On the violation of rights argument, the Judge came to the conclusion that the preservation and enhancement of the French language was a sufficiently important objective to justify the limits imposed by the Charter on fundamental rights and freedoms.
On the application of the Charter, several arguments were raised by the defendants to dispute the charges. It was argued with respect to some charges that (1) the compulsory notice of default was insufficient, (2) the violations were minor and did not justify prosecution, and (3) the French language was predominant and/or that the trademark exemption applied.
On the issue of the sufficiency of the notices, Judge Mascia dismissed the argument by stating that the offences were obvious, that there was an invitation to communicate with the inspector if there were questions and that, in any event, ignorance of the law is not an excuse.
The judge considered the second argument and recognized the existence of a de minimisdefence in the law of the province of Québec pursuant to which some violations could be so trivial that they would not warrant prosecution. Judge Mascia gave as examples a catalogue of hundreds of pages in both English and French save for a few English words that were not translated, or a large commercial sign where the “marked predominance” is only off by a question of mere millimeters. In the cases before the Court, the actions of the defendants were considered to be clear violations of the Charter and therefore not entitled to the de minimisdefence. In fact, the judge held that a website in English only was a clear violation of the law and could not be considered trivial. Likewise, a sign is markedly predominant or it is not; where both signs are of the same size, it is clear that French is not markedly predominant.
With respect to the marked predominance of French, some defendants argued that posting a French sign before an English sign was sufficient to meet the criteria as it would, in their view, give French greater prominence. While there is a regulation that specifically sets out the requirements for French to be “markedly predominant”, the defendants argued that the use of the word “deemed” in the regulation clearly indicated that there were other ways to give the language marked predominance. The judge disagreed, stating that the regulation is an expression of what is to be considered markedly predominant. In fact, the French text must be given greater visual impact. With respect to the language of signs and the marked predominance of the French language, the Court held that “size does matter”.

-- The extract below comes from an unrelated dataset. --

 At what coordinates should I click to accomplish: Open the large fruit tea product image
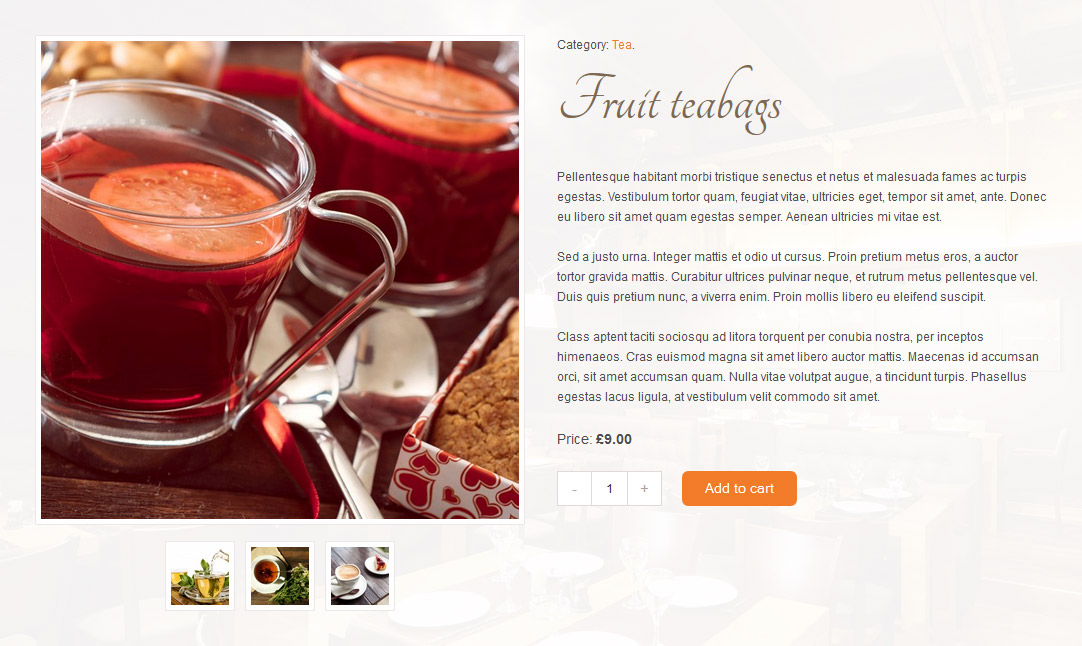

It was also argued by two defendants that the offending English portion of their commercial sign or poster benefitted from the Charter’s recognized trademark exemption. Although none of the defendants’ trademarks were registered, Judge Mascia recognized from the outset that the exemption applied to both common law and registered trade-marks. He also reiterated that it was not up to the prosecution to prove that they did not benefit from the exemption, but rather that such burden fell upon the defendants. In order to successfully raise the trademark exemption, the Court held that the defendants had to establish that the words or the phrase in question were used to promote a product or a service in a distinctive manner. While one defendant was successful in meeting this threshold, the other failed on the grounds that his alleged mark did not constitute a trademark and was nothing more than a descriptor of the products offered by his company.
Since the defendants were unsuccessful in their constitutional challenge of the Charter, they were found guilty on all charges, save for one defendant who successfully invoked the trademark exemption. While the bulk of the judgment discusses the constitutional issues raised, it also provides a detailed analysis on the application of “common law” defences, notably the de minimis defence, the markedly predominant rule and the recognized trademark exemption.